Mixed results in international recall cases
In 2003, and over 1.2 million people in California signed a petition triggering unscheduled elections to boot governor Gray Davis from office for mismanaging the budget. Abhijit Patnaik reports. Will it work in Indiadelhi Updated: Aug 31, 2011 15:09 IST
In 2003, and over 1.2 million people in California signed a petition triggering unscheduled elections to boot governor Gray Davis from office for mismanaging the budget.
That constituted over 25% of votes cast for the governor's office in the last election, as required by law for the recall to take place.
The man who replaced him was Arnold Schwarznegger. The Phillipines follows a similar rule. In other countries, such as the Schaffhauses canton of Switzerland, merely 1,000 signatures are required on the petition. In Ticino, Switzerland, 15,000 signatures are required.
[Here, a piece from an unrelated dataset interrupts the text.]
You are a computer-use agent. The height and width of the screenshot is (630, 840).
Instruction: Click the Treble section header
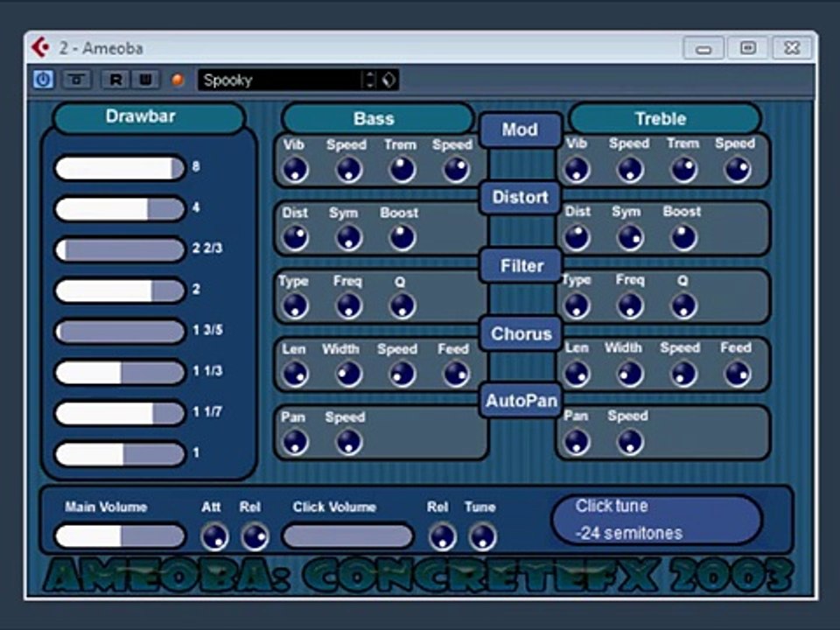pos(662,119)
Despite the small numbers, as of November 2003, no elected representative had been successfully recalled, according to a note prepared by the United Kingdom House of Commons Library.
But will recall of elected representatives work in India? A 25%-of- votes-rule for MLAs and Mps could end up recalling many of them.
"Out of 543 MPs in Parliament today, only 120 garnered more than 50% of votes. With this system, 423 of them could have been recalled," says MR Madhavan of PRS Legislative Research, a parliamentary think-tank.
For MLAs, a 25% voters petitioning rule means getting around 40,000-50,000 signatures in each legislative constituency, which can be easily done by any opposition party, Madhavan says.
In the United Kingdom - whose parliamentary model India follows - the 2009 expenses scandal led to calls for a recall system.
"But in a multi-party parliamentary democracy such as India, extra care will be needed to not turn the right to recall into a sword of Damocles hanging over the heads of our legislators. Policies take a certain time to deliver solutions to people, and this could range from 3 to 5 years. This should not be misconstrued to be neglect of one's duties and used as grounds for recall," says Madhavan. The most recent instance of recall, in Wisconsin, US, reflected the importance of accountability of elected representatives. Seeking retribution, against six senators who had voted for a labour law overhaul, the people of that state voted two of them out of office. It seems, unlike Arnold, they won't be back.